呂氏春秋 / 孟冬③
是月也,命太卜,禱祠龜策占兆,審卦吉凶。於是察阿上亂法者則罪之,無有揜蔽。
新字:是月也,命太卜,禱祠龜策占兆,審卦吉凶。於是察阿上乱法者則罪之,無有揜蔽。
書き下し
是の月や、太卜に命じて、龜策を禱祠し兆を占し、卦の吉凶を審らかにせしむ。是に於て上に阿り法を亂す者を察し、則ち之を罪して、揜蔽すること有る無からしむ。
現代語訳
この月には、太卜に命じて、亀の甲や筮竹によるうらないで吉凶の兆しを占わせ、卦の吉凶を明らかにさせる。そこで上役にへつらい法を乱す者を調べあげ、これを罰して、覆い隠すことがないようにさせる。
解説
冬の始めに占いによって吉凶を審らかにし、あわせて上位者に取り入って法を乱す者を摘発する政務が説かれます。

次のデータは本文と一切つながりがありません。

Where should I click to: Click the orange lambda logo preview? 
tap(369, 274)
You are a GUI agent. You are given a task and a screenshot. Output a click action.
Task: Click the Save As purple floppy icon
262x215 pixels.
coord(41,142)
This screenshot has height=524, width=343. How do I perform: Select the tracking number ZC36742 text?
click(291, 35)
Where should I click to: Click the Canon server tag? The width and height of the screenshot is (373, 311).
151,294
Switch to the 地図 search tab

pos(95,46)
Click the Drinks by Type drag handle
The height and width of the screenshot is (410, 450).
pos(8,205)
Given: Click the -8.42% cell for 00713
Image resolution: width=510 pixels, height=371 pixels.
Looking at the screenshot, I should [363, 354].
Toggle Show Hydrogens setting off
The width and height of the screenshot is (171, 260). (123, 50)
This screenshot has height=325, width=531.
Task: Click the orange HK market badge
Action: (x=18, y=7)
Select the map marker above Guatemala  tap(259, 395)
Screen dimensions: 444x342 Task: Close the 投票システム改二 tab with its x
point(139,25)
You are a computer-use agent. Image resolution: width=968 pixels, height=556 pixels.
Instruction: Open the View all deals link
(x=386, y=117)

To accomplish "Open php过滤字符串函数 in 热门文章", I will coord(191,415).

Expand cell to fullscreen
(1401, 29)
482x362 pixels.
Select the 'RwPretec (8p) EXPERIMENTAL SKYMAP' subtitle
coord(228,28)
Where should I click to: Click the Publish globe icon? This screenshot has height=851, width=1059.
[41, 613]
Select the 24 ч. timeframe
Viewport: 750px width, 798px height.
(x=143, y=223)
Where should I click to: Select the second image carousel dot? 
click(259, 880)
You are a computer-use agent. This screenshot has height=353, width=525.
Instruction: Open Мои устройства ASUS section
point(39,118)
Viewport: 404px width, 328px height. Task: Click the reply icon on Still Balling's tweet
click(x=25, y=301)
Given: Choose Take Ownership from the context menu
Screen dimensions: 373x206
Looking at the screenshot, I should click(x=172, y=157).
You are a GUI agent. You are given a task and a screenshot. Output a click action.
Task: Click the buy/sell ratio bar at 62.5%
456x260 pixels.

古代中国では亀卜や筮占が国家の重要事を決する手段であり、天意を確かめる営みと、法秩序を正す営みが並んで述べられる点に特色があります。不正を覆い隠さず明るみに出す姿勢は、公正な統治の要とされました。現代でも、意思決定の透明性を確保し、権力に近い者の不正こそ見逃さないという姿勢は、組織の健全さを保つ普遍的な原則として響きます。